O regime especial de precatórios foi desenhado para ajudar Estados em colapso fiscal, como Paraíba e Rio Grande do Norte. Mas, com a prorrogação irrestrita, até entes que já haviam quitado parte ou toda a dívida - e que poderiam seguir no regime geral - agora poderão:
- Pagar menos juros (sem correção pela SELIC ou IPCA + 2%);
- Alongar ainda mais os prazos por tempo indeterminado;
- Permanecer ou migrar para o regime especial, mesmo sem necessidade comprovada.
Isso é um prêmio por boa gestão - ou um bônus imerecido?
O risco da sinalização errada
A EC 136 pode até ser vista como uma tentativa de padronizar o modelo de gestão dos precatórios. Mas a mensagem política que ela transmite é perigosa: quem se planejou, reduziu gastos e quitou dívidas terá os mesmos “benefícios” de quem não se organizou.
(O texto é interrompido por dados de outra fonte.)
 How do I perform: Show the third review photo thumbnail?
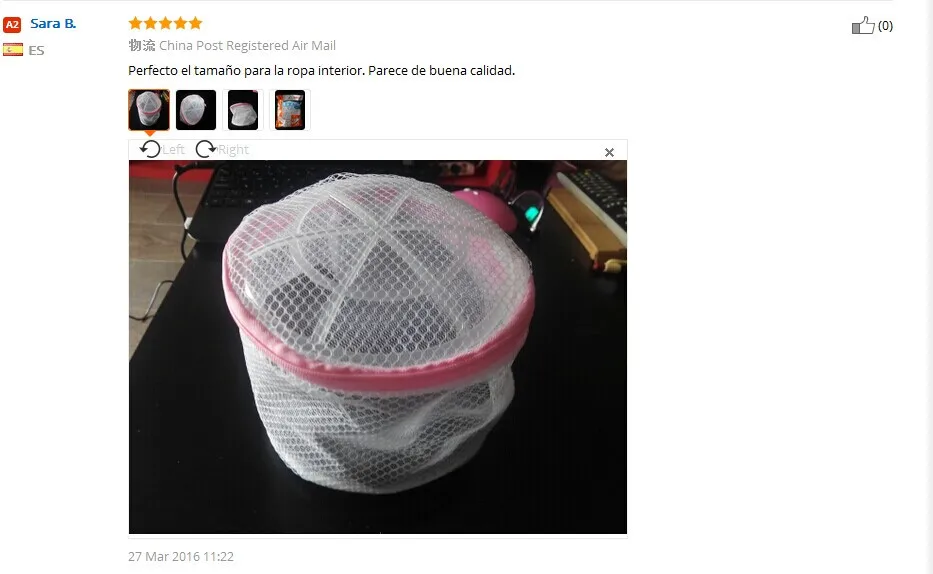click(x=243, y=109)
Na prática, abre-se espaço para que Estados solventes deixem de utilizar seus recursos para pagar o que devem, optando por adiar obrigações a um custo menor. Tudo dentro da legalidade. Mas - e a ética na gestão pública?
A lição (confusa) para os bons pagadores
Enquanto isso, o Paraná continua colhendo os frutos da responsabilidade fiscal: crédito facilitado com aval da União, confiança do mercado, nota A+ na Capag, acordos milionários com organismos internacionais (como os US$ 100 milhões do BID para o Fundo Soberano) e o maior orçamento de sua história - R$ 81,6 bilhões para 2026.
Mas a lição que fica é ambígua: fazer o dever de casa ainda compensa, mas quem não fez também foi premiado. E isso mina os incentivos que sustentam a responsabilidade fiscal no Brasil.
A pergunta que não quer calar
Estamos construindo um modelo que valoriza a boa gestão - ou institucionalizando a lógica de que “quem não paga também ganha”?
Talvez seja hora de repensar até que ponto vale criar regras fiscais que tratam todos como iguais, mesmo quando alguns já pagaram a passagem - e chegaram ao destino - enquanto outros ainda nem compraram o bilhete.